This version of the legend is by Scot AnSgeulaiche, local historian, storyteller and tour guide – visit Scot’s website.
There’s a local tale about the naming of the Corryvreckan Whirlpool.
‘Well, Breacan, you have my decision. You’ll not marry my daughter unless you can survive A’Chailleach’s temper three nights. She is our Goddess and will give you a just hearing.’ The Chieftain, looked away from the viking warrior, who stood, stunned by the conversation.

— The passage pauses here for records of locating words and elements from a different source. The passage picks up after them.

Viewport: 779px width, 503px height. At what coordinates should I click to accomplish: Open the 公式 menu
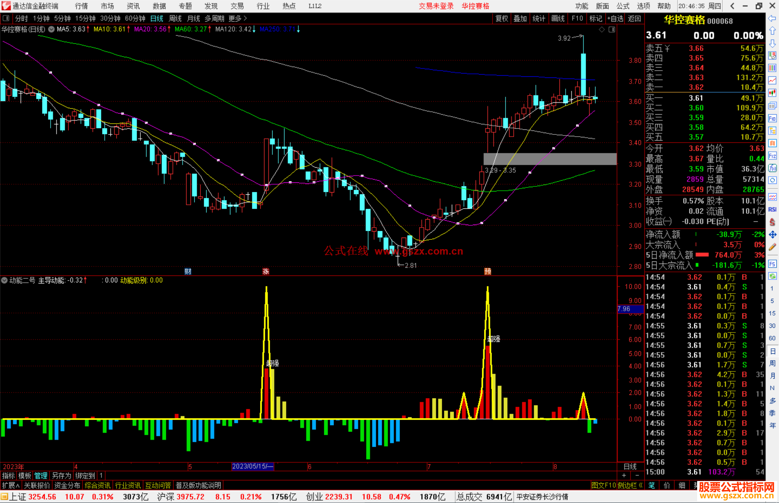coord(623,6)
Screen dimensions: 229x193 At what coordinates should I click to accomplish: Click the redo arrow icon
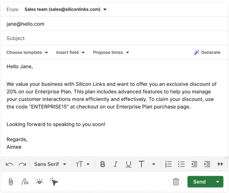22,164
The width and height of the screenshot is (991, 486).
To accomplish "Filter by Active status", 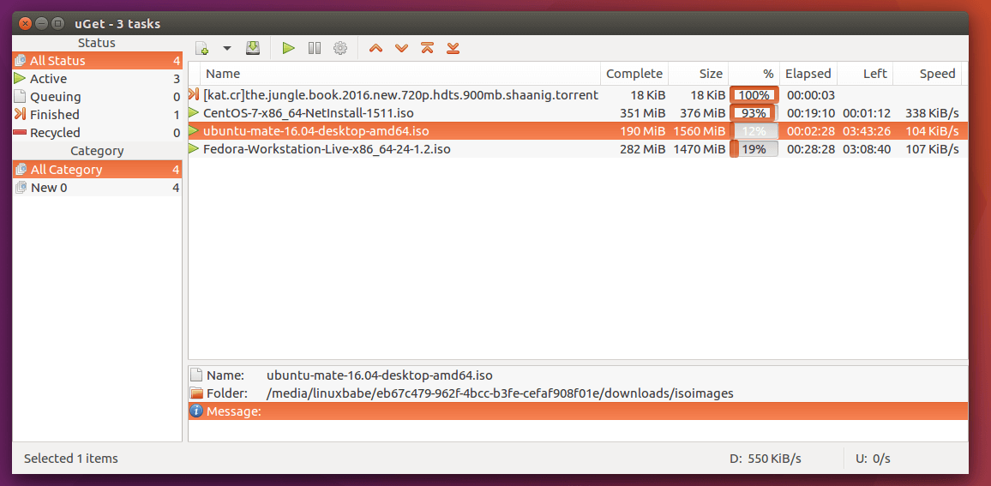I will tap(49, 79).
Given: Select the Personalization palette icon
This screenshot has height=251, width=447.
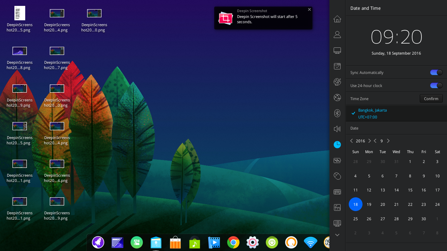Looking at the screenshot, I should click(337, 82).
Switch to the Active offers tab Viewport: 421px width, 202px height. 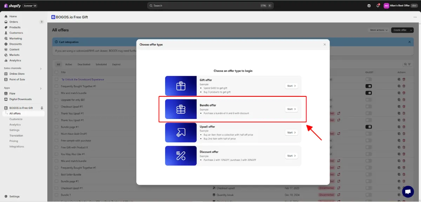point(69,64)
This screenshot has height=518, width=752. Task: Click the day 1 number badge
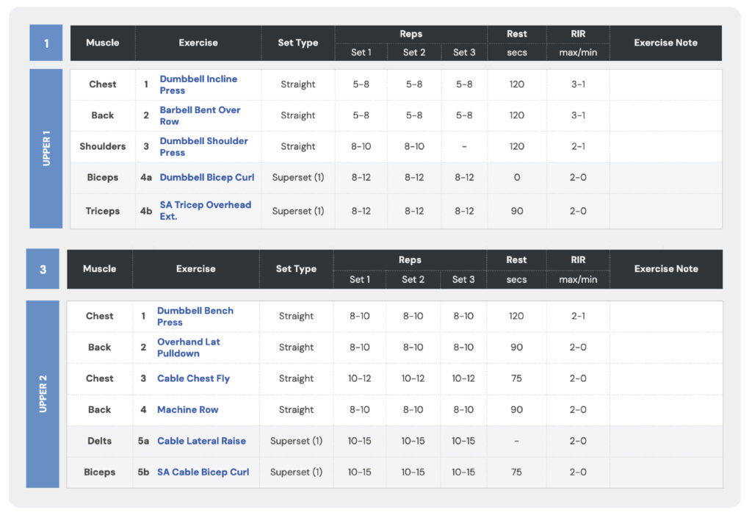[x=46, y=43]
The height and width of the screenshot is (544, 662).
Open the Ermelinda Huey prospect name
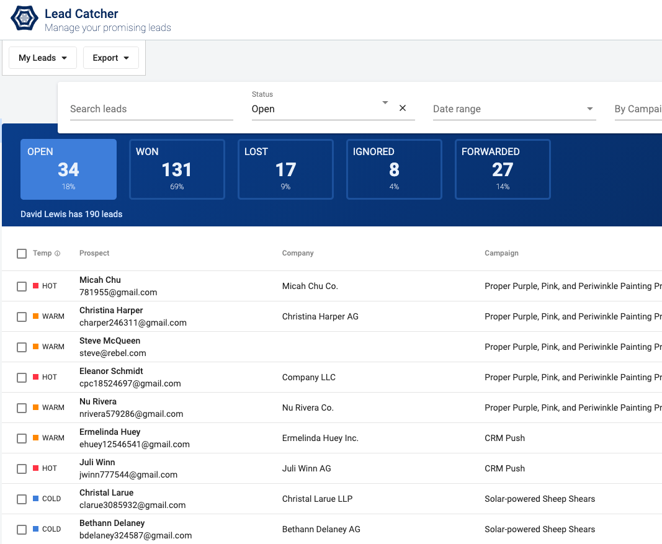click(x=110, y=432)
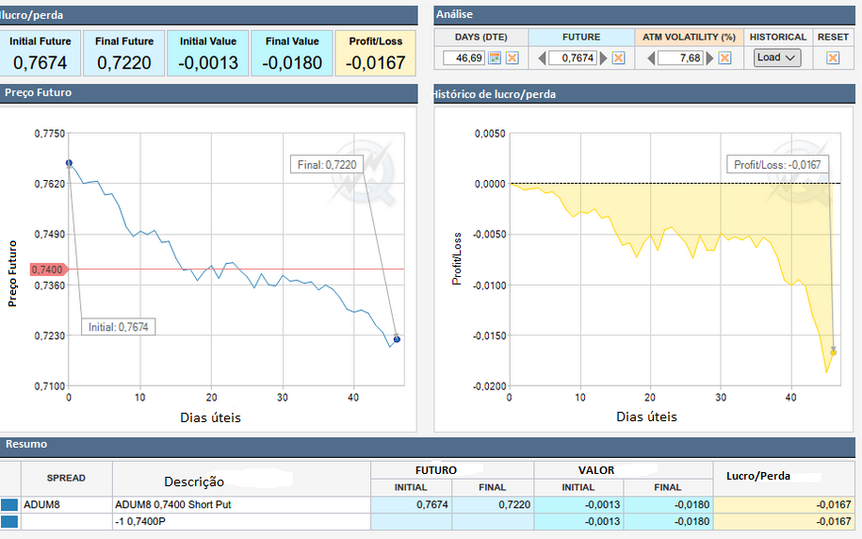Click the Future value input field

click(572, 58)
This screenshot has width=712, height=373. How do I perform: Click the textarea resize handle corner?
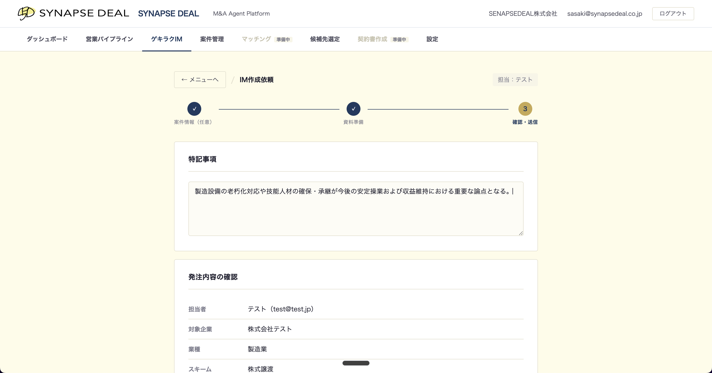[x=521, y=233]

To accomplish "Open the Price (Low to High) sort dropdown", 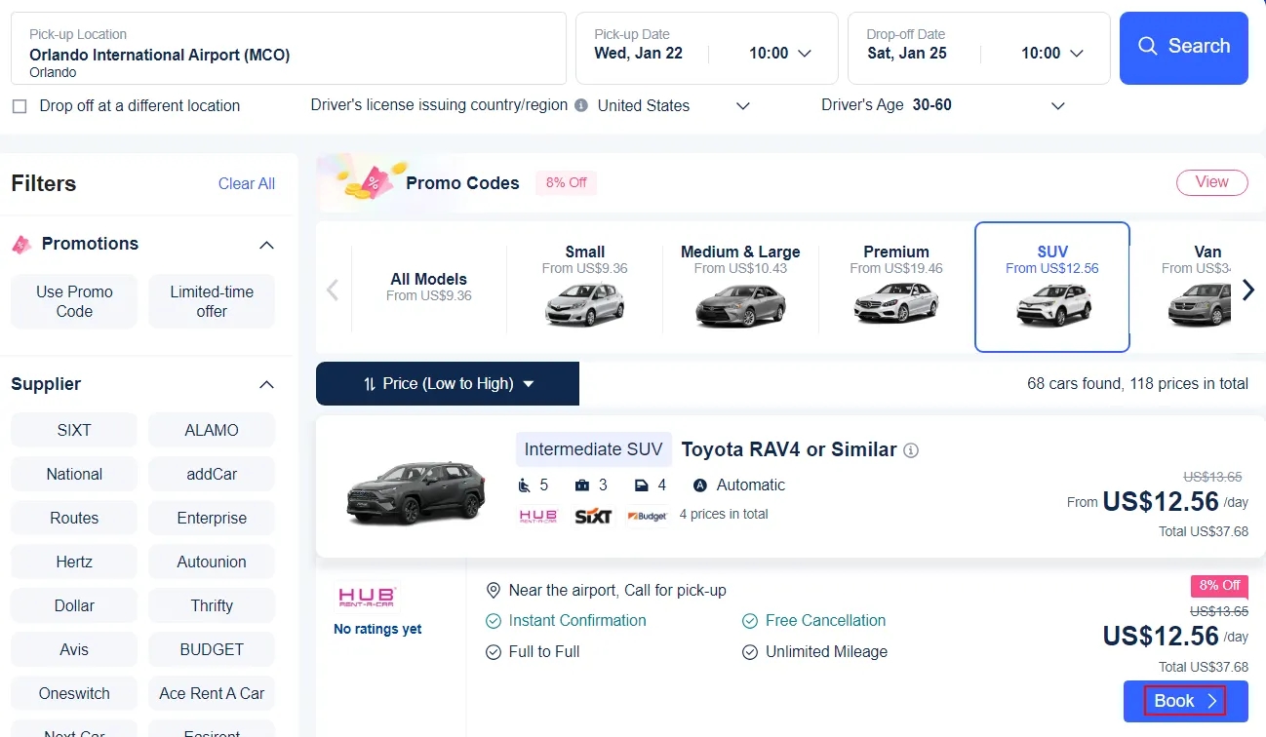I will tap(447, 383).
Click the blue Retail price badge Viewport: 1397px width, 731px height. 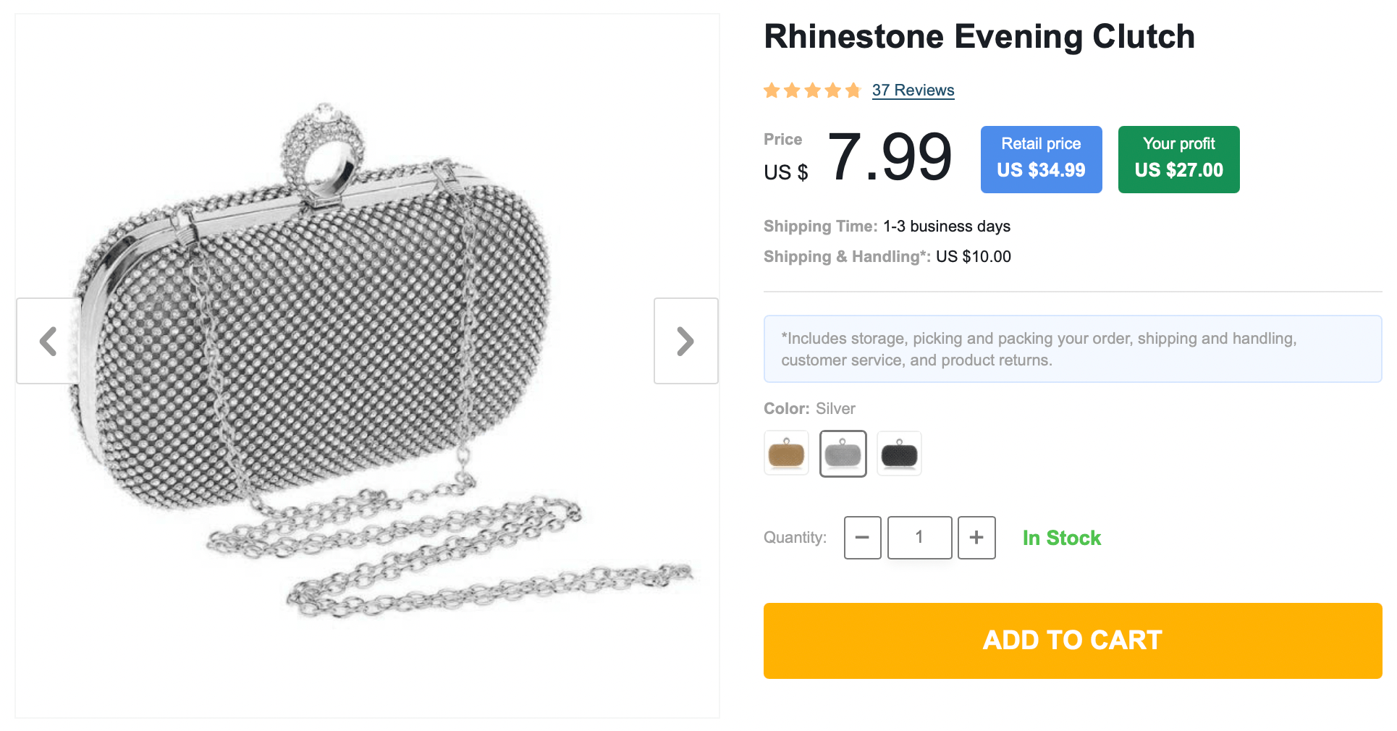tap(1041, 159)
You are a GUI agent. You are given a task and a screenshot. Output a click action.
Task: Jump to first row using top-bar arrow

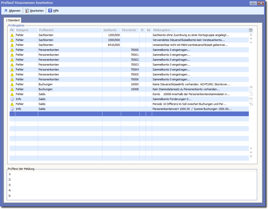pos(251,34)
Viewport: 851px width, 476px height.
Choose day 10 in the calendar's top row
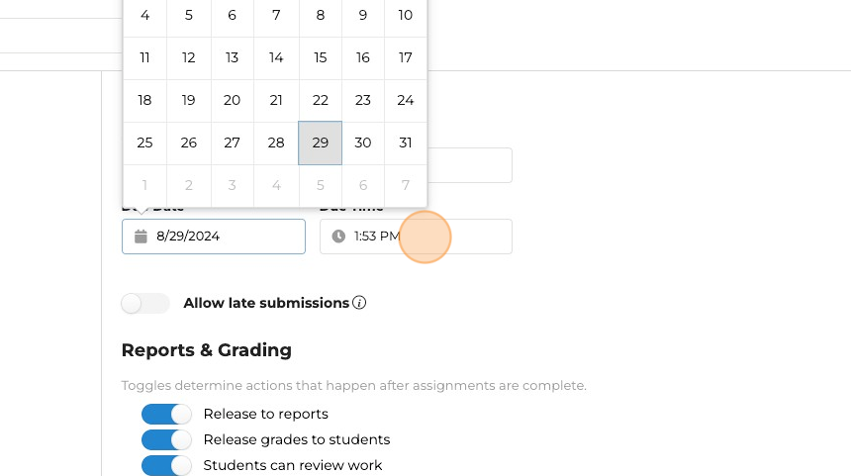point(406,15)
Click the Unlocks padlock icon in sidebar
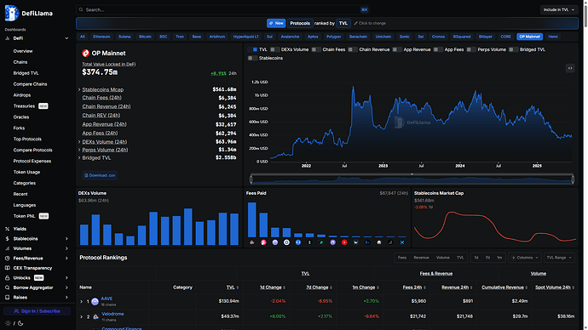This screenshot has width=588, height=330. coord(7,278)
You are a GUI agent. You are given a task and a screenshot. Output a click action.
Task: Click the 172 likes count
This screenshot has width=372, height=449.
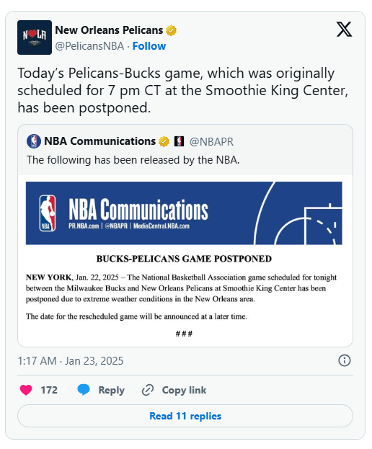49,390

He returned to his encampment by the shore and his awaiting Norse comrades, the rebuttle still ringing in his ears. ‘Well?’ asked Erc, his friend. The downcast eyes of Breacan looked up, ashen ‘I can only marry her if I can survive three nights anchored aboard my ship in Cailleach’s Cauldron.’ ‘What?! That’s ridiculous!’. His friends were shocked by the challenge. ‘But, that’s impossible! surely?’ voiced another. Breacan stood in silence for a while, then addressed the warriors ‘If I wish to be with my beloved, short of abduction, which would leave us without estate, then I must attempt it.’ There was an air of mixed admiration, bravado and fear amongst his friends.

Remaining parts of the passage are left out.